Artık yeni bir sözleşmeye ihtiyacımız var:
Sadece maaş sözleşmesi değil,
Öğretmen-Toplum-Öğrenci arasında
bir vicdan sözleşmesi.
Bir ülkenin en büyük umudu, yetiştirdiği gençleridir.
Ama biz, yıllardır bu umudu yeşertmekte zorlanıyoruz.
Çocuklarımızı okullara emanet ediyoruz; onlara bilgi, beceri, ahlak, vizyon kazandırılsın diye…
Karşılığında ne istiyoruz?
Sadece iyi insan olmalarını, hayata hazır bireyler olarak yetişmelerini…
Ama verilenle istenen arasında derin bir uçurum var.
Eğitimi veren taraf mutlu değil!
Öğretmen, yıllarını adadığı mesleğinde tükenmiş hissediyor.

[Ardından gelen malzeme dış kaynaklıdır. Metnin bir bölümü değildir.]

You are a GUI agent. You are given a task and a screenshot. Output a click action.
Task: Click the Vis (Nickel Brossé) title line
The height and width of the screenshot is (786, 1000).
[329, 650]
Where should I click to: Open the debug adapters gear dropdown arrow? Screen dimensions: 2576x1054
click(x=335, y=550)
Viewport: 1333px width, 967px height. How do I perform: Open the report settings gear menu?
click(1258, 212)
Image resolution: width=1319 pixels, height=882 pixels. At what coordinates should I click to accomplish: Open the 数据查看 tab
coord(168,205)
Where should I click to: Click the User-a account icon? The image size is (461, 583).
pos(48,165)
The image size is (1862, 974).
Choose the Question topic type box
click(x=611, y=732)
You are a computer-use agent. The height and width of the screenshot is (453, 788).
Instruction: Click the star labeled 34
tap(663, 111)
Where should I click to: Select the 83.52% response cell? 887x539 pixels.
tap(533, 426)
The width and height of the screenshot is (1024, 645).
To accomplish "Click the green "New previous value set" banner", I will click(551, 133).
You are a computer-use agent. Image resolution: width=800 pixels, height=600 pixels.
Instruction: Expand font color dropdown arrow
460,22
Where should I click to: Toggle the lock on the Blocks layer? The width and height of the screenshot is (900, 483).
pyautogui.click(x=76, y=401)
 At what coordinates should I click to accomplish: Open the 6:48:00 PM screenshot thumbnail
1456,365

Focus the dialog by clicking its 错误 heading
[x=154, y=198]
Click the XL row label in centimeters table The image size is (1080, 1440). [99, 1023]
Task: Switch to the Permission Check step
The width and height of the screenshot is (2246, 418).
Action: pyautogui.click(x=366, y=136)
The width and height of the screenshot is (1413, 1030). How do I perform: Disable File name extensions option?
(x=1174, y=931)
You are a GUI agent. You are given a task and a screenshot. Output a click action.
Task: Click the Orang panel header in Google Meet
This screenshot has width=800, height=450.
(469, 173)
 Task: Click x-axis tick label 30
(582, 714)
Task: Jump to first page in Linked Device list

Çünkü başarı, fedakârlık, çaba… artık evrakla, puanla, kâğıt üzerinde ölçülüyor.
Eğitimi alan taraf da mutlu değil!
Öğrenci, bilgiyi merakla aramıyor artık; ezberle sınav geçmeye çalışıyor.
Sorgulamayı, üretmeyi, denemeyi değil; “sistemi geçmeyi” öğreniyor.
Arada ise kimse yok… Ne gerçekten ölçen ne gerçekten denetleyen…
Kaç öğretmen müfredatı tamamlamış, kaç öğrenci konuyu anlamış, kaç aile memnun… Bilen yok, soran yok.
Bugünlerde öğretmenlerimiz haklı olarak maaşlarında artış istiyor.
Geçim derdi, mesleğin saygınlığını gölgeledi; alın teri karşılıksız kalmamalı.
Evet, öğretmen emeğinin karşılığını almalı. Çünkü eğitim, ucuz emekle sürdürülemez.
Ama unutmamamız gereken bir gerçek var:
Hak aramak, aynı zamanda sorumluluk taşımaktır.
Zam talep eden öğretmen,
“Ben bu maaşla daha iyi ders vereceğim, daha çok üreteceğim, öğrencime en iyisini sunacağım” diyebilmeli. Çünkü bir öğretmenin istediği zam kadar, öğrencisinin aldığı eğitimin niteliğini de düşünmesi gerekir.
Toplum, sadece alan değil, veren tarafı da ölçmeli.
Fedakârlık edenle etmeyen aynı kefeye konmamalı.
Artık yeni bir sözleşmeye ihtiyacımız var:
Sadece maaş sözleşmesi değil,
Öğretmen-Toplum-Öğrenci arasında bir vicdan sözleşmesi.
Bir taraf emeğinin karşılığını alsın, diğer taraf da aldığı eğitimin karşılığını görsün.
Öğretmen değer bulsun, öğrenci değer kazansın, ülke geleceğini kazansın.
Çünkü eğitim, ülkenin yarınıdır.
Ve biz yarınımızı her geçen yıl biraz daha yitiriyoruz.
Artık sormanın vakti geldi:
“Biz çocuklarımıza ne verdik ki, geleceğimizden ne bekliyoruz?”